▶ Exercise prompt: With the pictures omitted, please transcribe exactly the lines beginning at the one that contains "Take a snapshot with the camera icon" and ending with the last line of the records below.

▶ The records:
◇ ◇ ◇ ◇ ◇
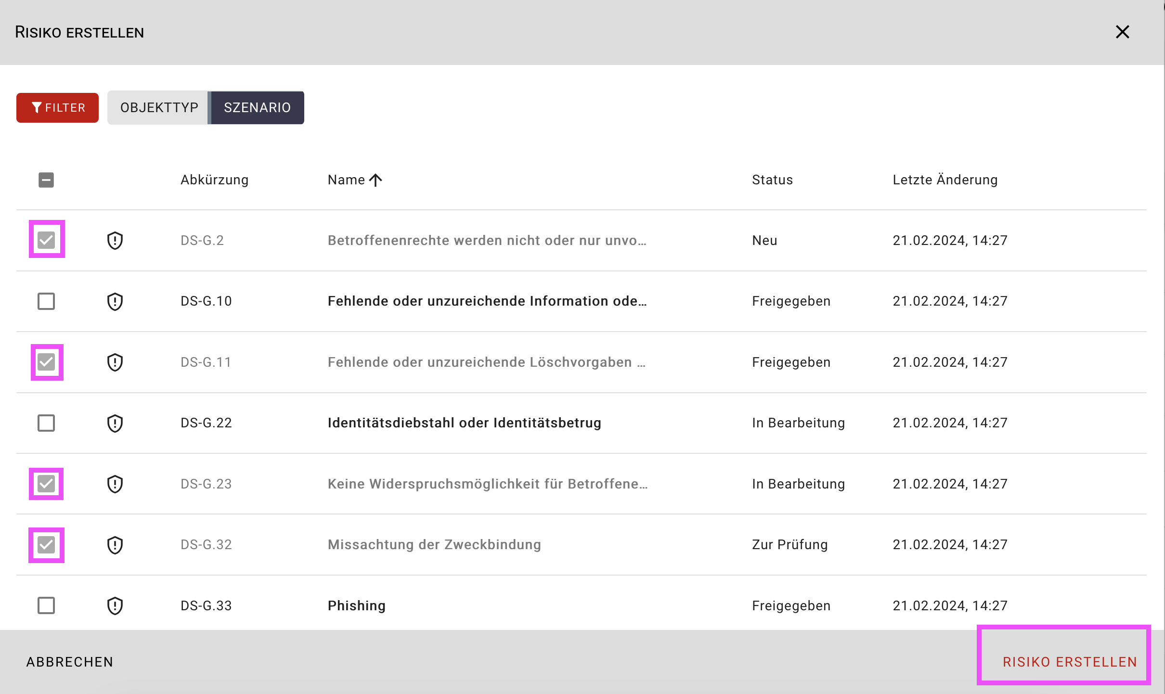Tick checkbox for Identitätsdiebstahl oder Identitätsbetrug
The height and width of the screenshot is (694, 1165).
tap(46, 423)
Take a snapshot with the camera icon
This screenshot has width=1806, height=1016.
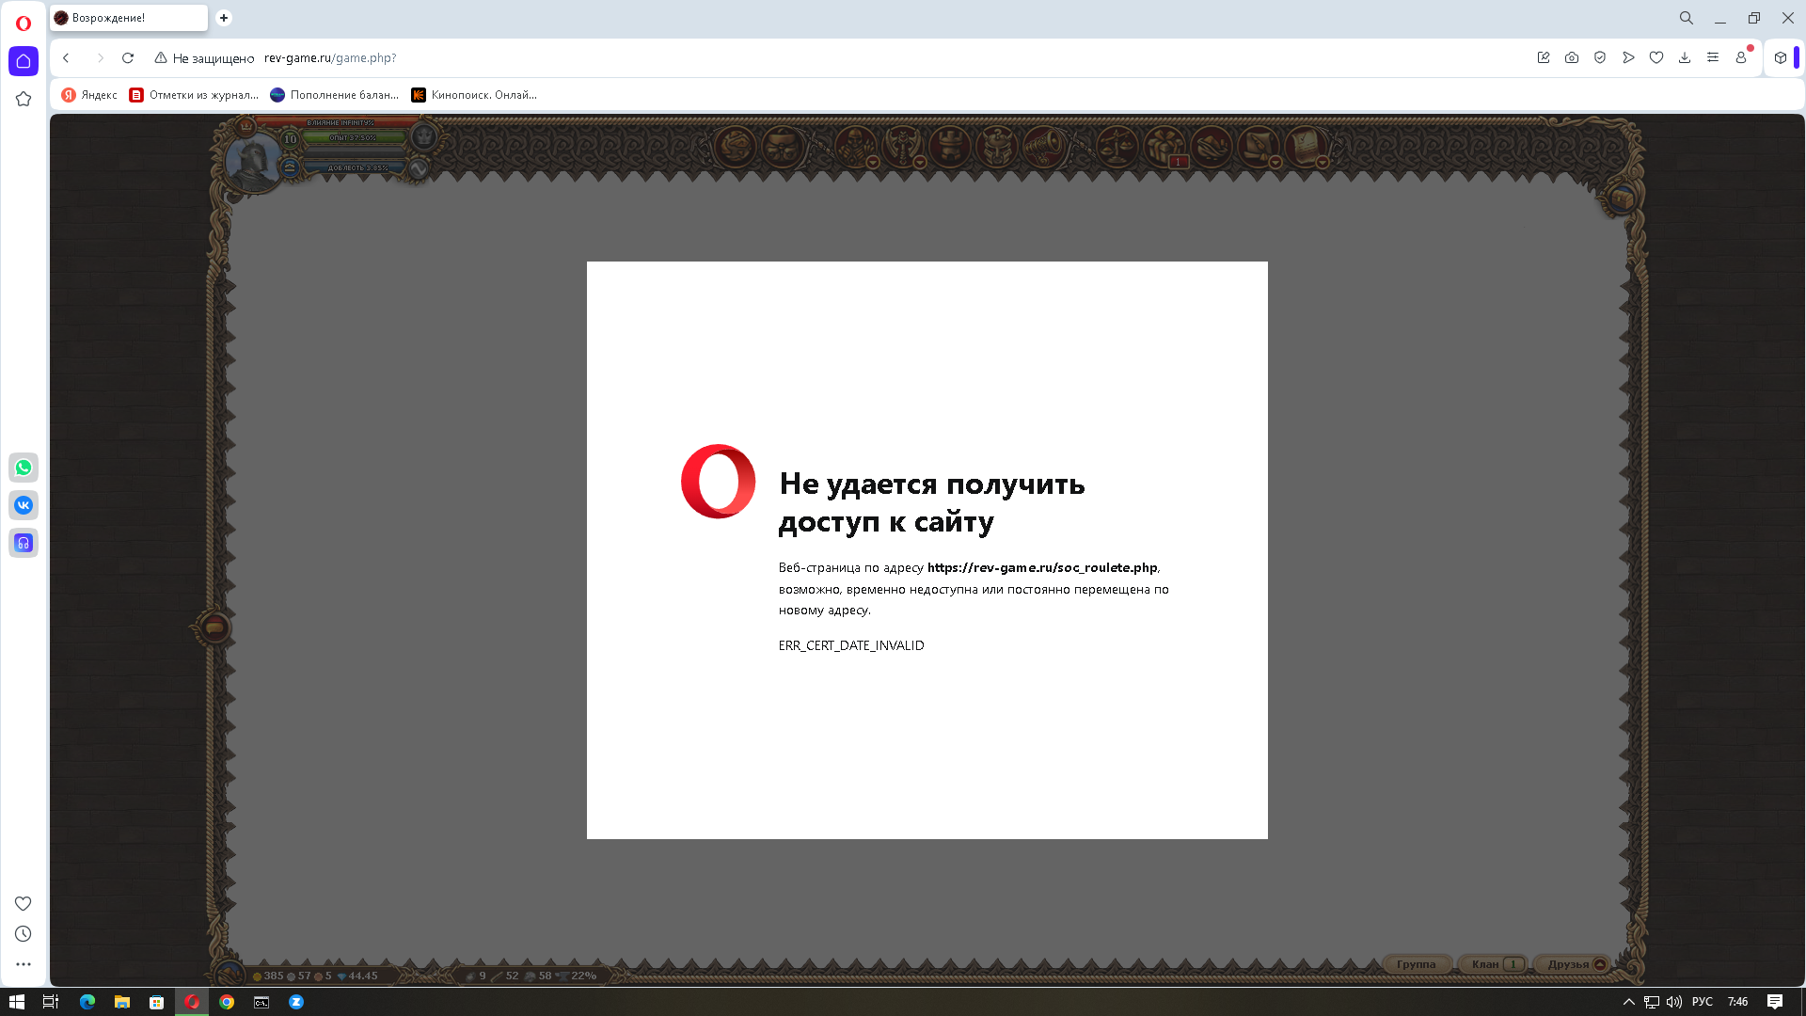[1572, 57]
◇ ◇ ◇ ◇ ◇
▶ Output below:
Take a snapshot with the camera icon
This screenshot has width=1806, height=1016.
[1572, 57]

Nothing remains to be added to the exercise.